Namun ini belum semuanya. Apa yang diingatkan oleh wahyu di Denmark ini kepada kita adalah bahwa kompleks industri-militer juga berkoordinasi dengan intelijen AS untuk mempromosikan kepentingan mereka, bahkan melemahkan pesaing di negara-negara sekutu.
Misalnya, pada tahun 1994 didokumentasikan secara terbuka bahwa program Eselon AS merusak kesepakatan antara perusahaan Eropa Airbus dan Arab Saudi untuk mengamankan kontrak senilai $ 6 miliar untuk Boeing. Demikian pula, terungkap beberapa tahun lalu bahwa NSA telah memata-matai Kanselir Jerman selama beberapa dekade. Apa yang terjadi di Denmark bukanlah hal baru, itu bagian dari tren.
Meskipun AS memata-matai negara-negara Eropa dengan tujuan untuk mempromosikan kepentingan kompleks industri militer, dukungan Menteri Luar Negeri Mike Pompeo untuk "jaringan bersih" datang dengan klaim bahwa skema tersebut mempromosikan privasi dan keamanan data dengan mengecualikan "vendor tidak tepercaya." Tetapi jelas bahwa jaringan seperti itu tidak ada karena AS dapat menyusup sesuka hati; itu adalah façade yang tidak jujur.

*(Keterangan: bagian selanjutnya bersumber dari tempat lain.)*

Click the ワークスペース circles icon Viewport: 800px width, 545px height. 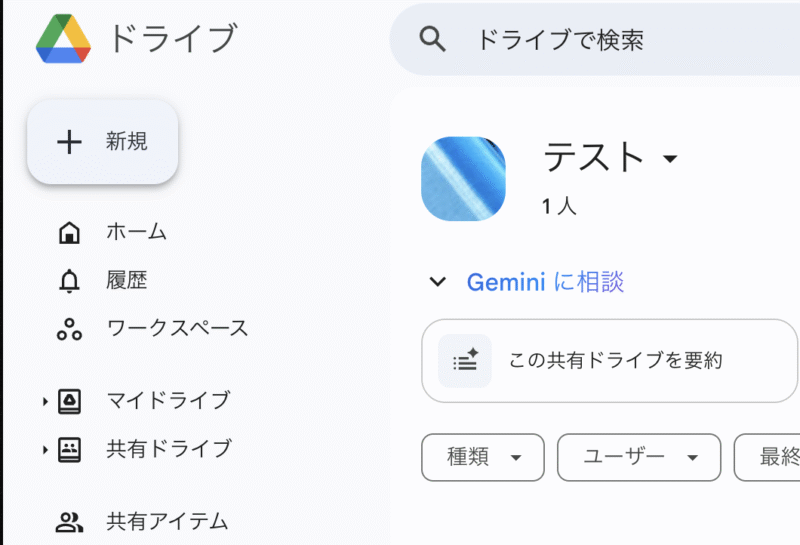tap(69, 329)
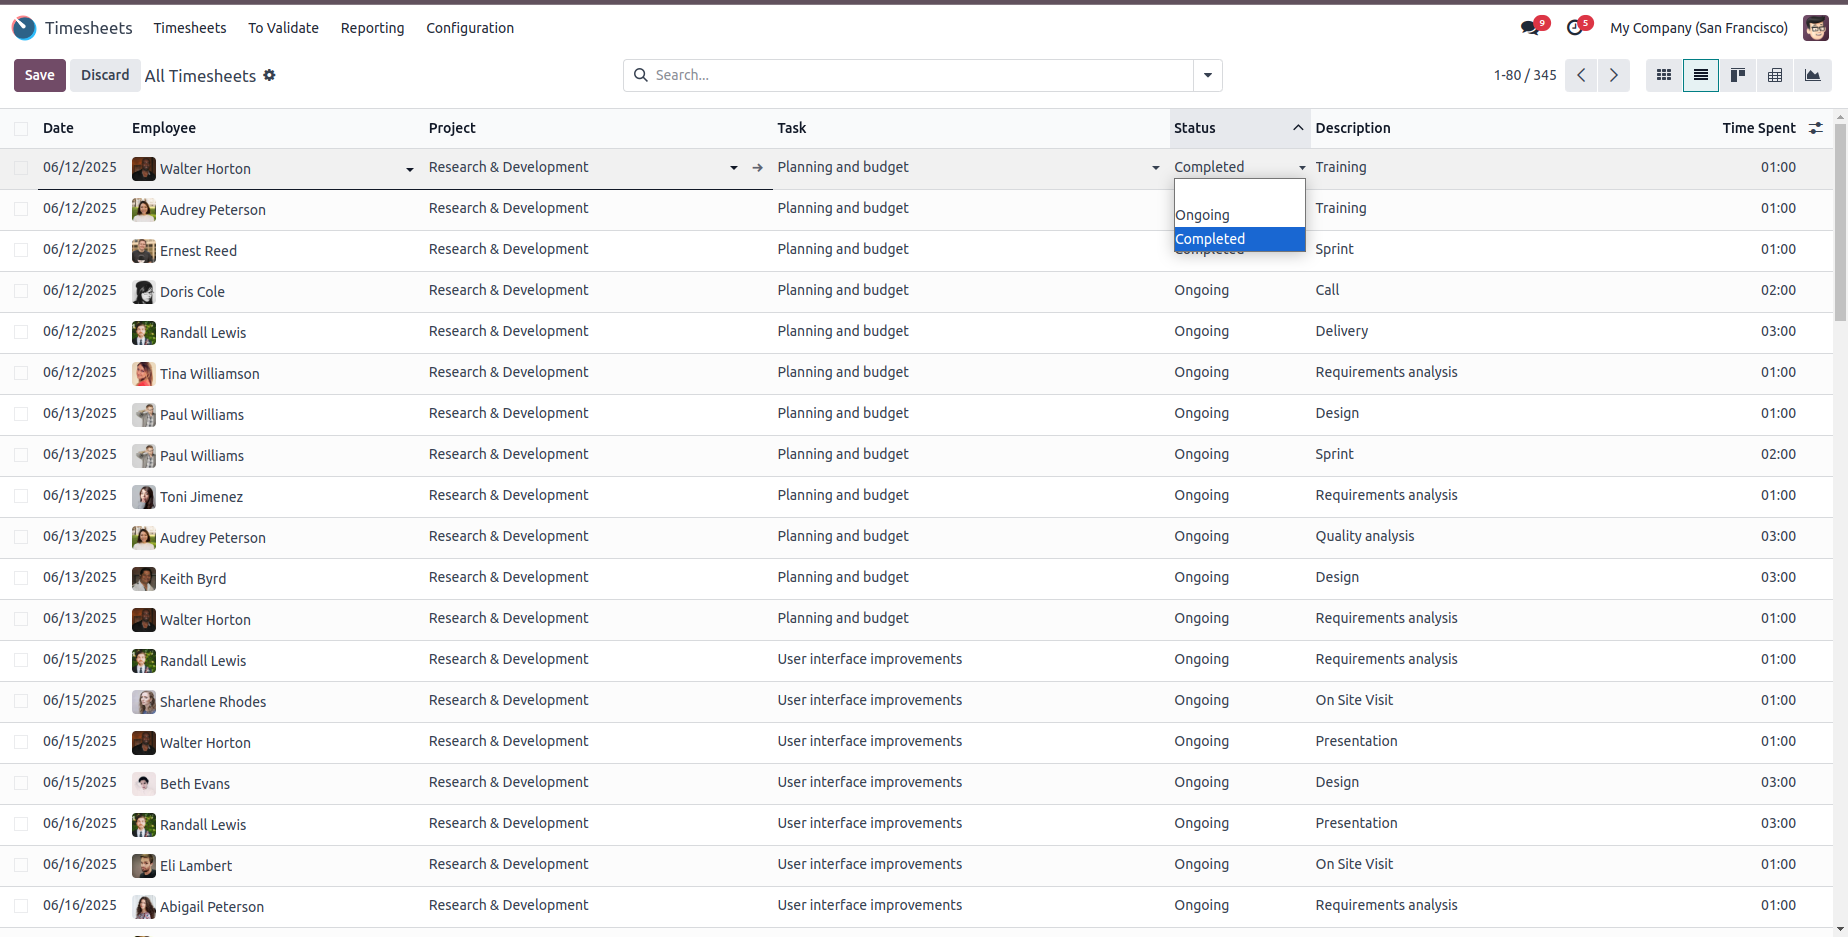Tick the select-all checkbox in the header
The height and width of the screenshot is (937, 1848).
coord(21,128)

Alasan sebenarnya AS berusaha mengecualikan Huawei bukanlah karena alasan keamanan yang sah, tetapi untuk menegakkan monopoli strategisnya atas internet global dan pengawasan jaringan. Terlepas dari apakah Huawei memata-matai atau tidak - dan tidak ada yang pernah membuktikannya - Huawei tetaplah perusahaan yang tidak berada di bawah kendali politik AS dan mitra intelijennya, yang membuat jaringannya lebih sulit untuk disusupi dan ditumbangkan.
AS belum secara agresif mempromosikan kampanye anti-Huawei karena peduli dan bertindak dengan itikad baik. Itu terjadi karena ada serangkaian kepentingan yang jelas ditantang oleh kebangkitan perusahaan China, dan pengaruh Huawei yang semakin besar juga menyentuh kompleks industri militer serta berbagai upaya pengawasan internet Amerika, seperti Prism.